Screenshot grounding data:
▼

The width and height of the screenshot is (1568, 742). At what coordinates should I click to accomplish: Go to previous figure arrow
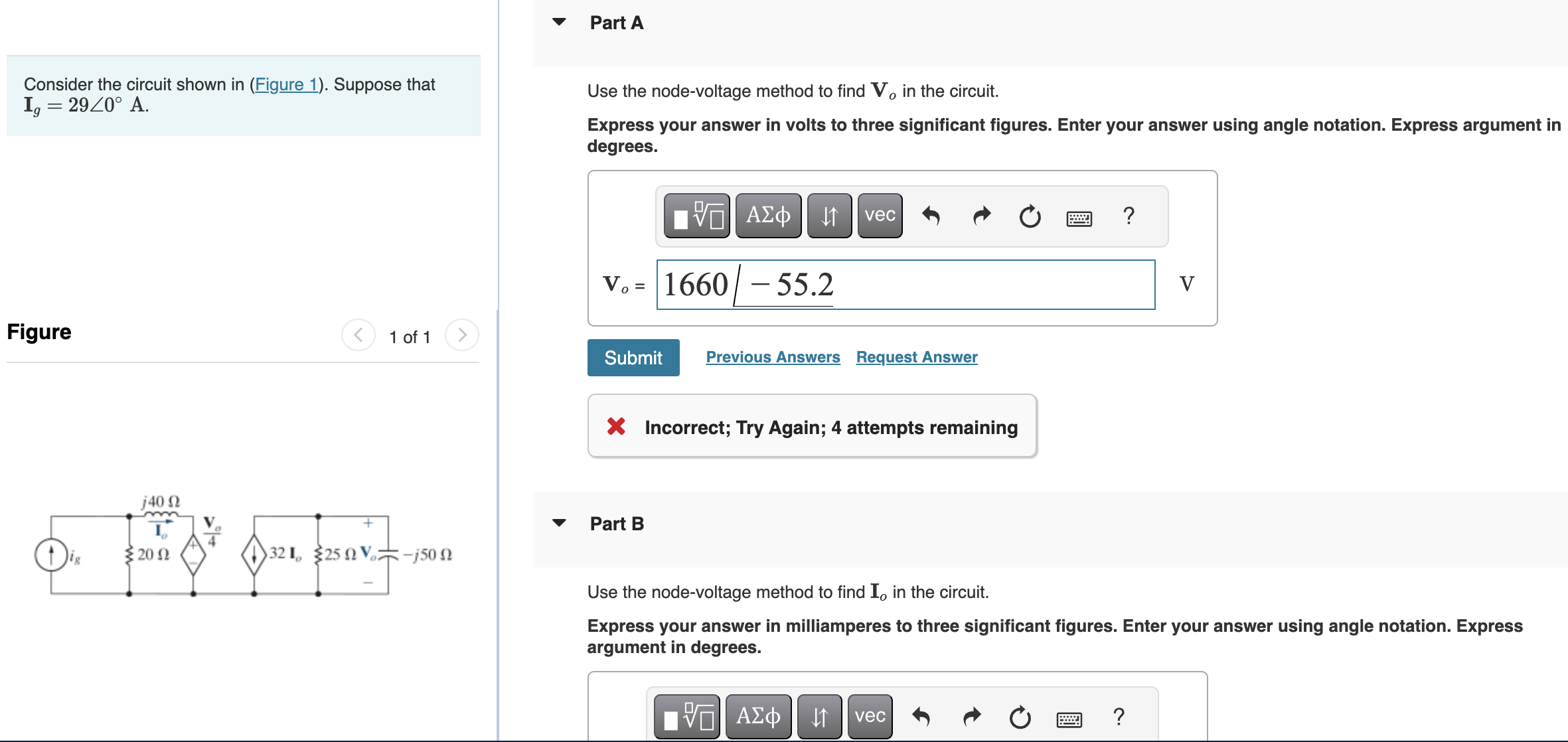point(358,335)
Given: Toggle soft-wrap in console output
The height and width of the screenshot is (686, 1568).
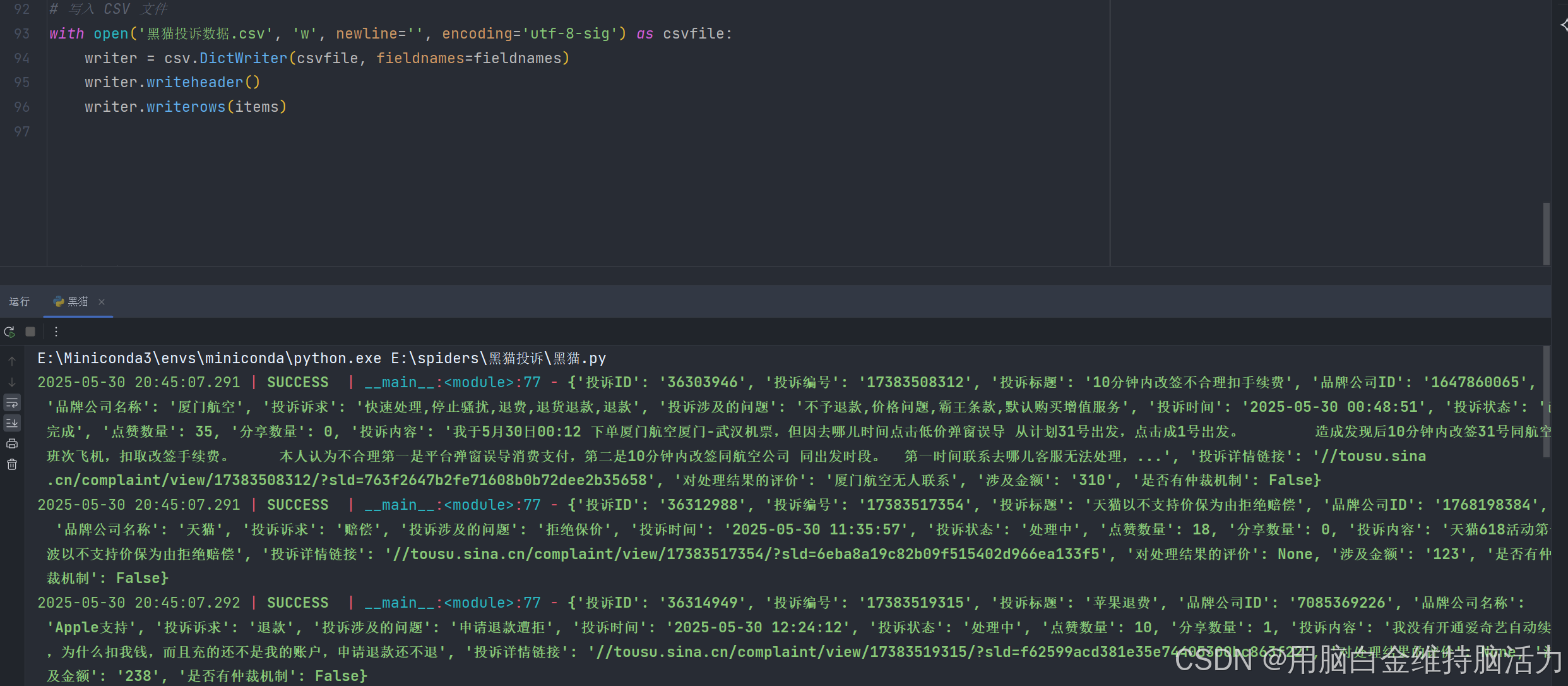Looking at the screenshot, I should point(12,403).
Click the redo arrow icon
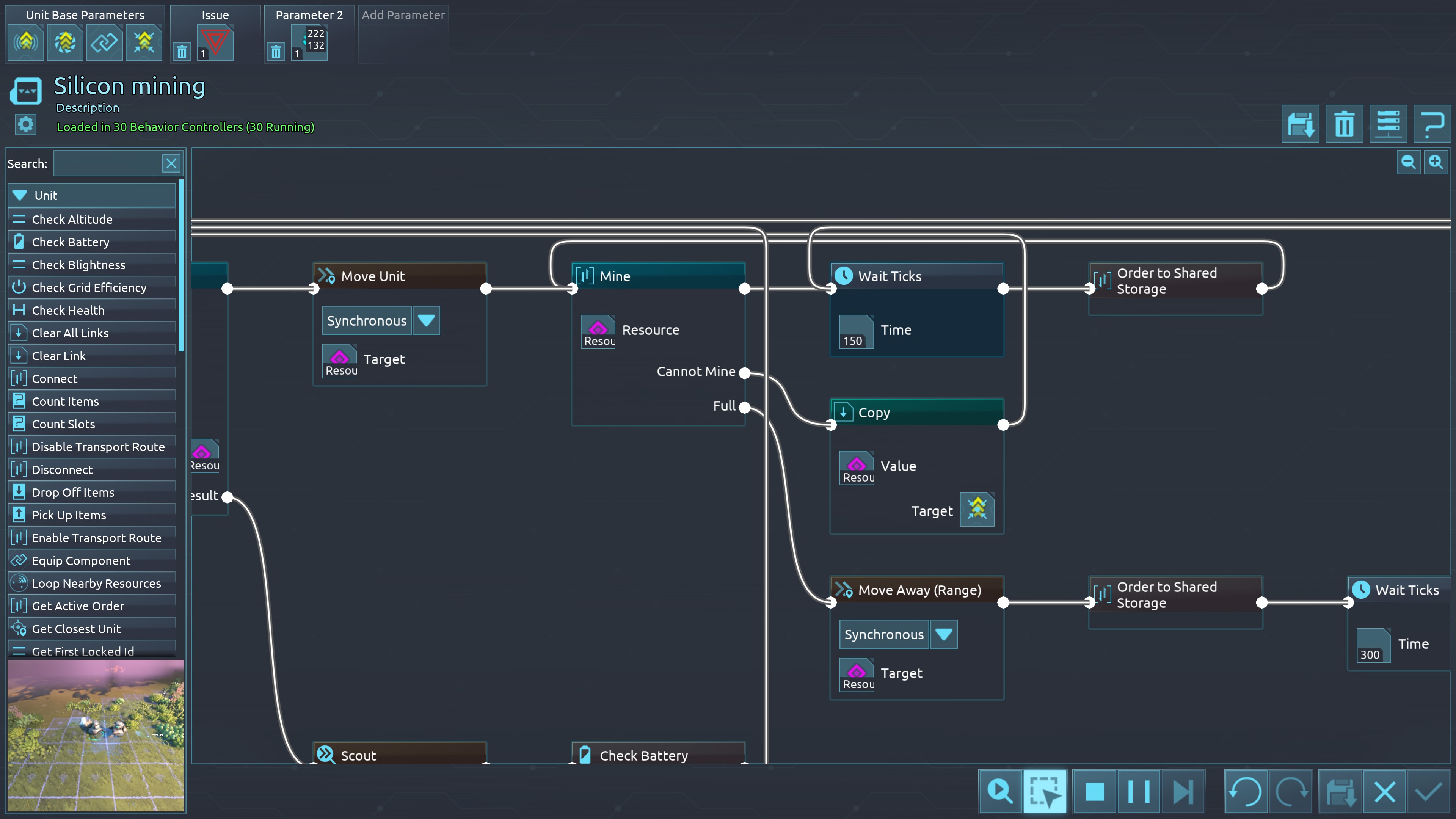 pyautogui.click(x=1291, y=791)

▲

Retype the records in full. Do not carry over the images.

RESPONSE:
The width and height of the screenshot is (1568, 742). At what coordinates should I click to accomplish: Go to previous figure arrow
point(358,335)
Given: Toggle soft-wrap in console output
The height and width of the screenshot is (686, 1568).
Looking at the screenshot, I should point(12,403).
Click the redo arrow icon
 pyautogui.click(x=1291, y=791)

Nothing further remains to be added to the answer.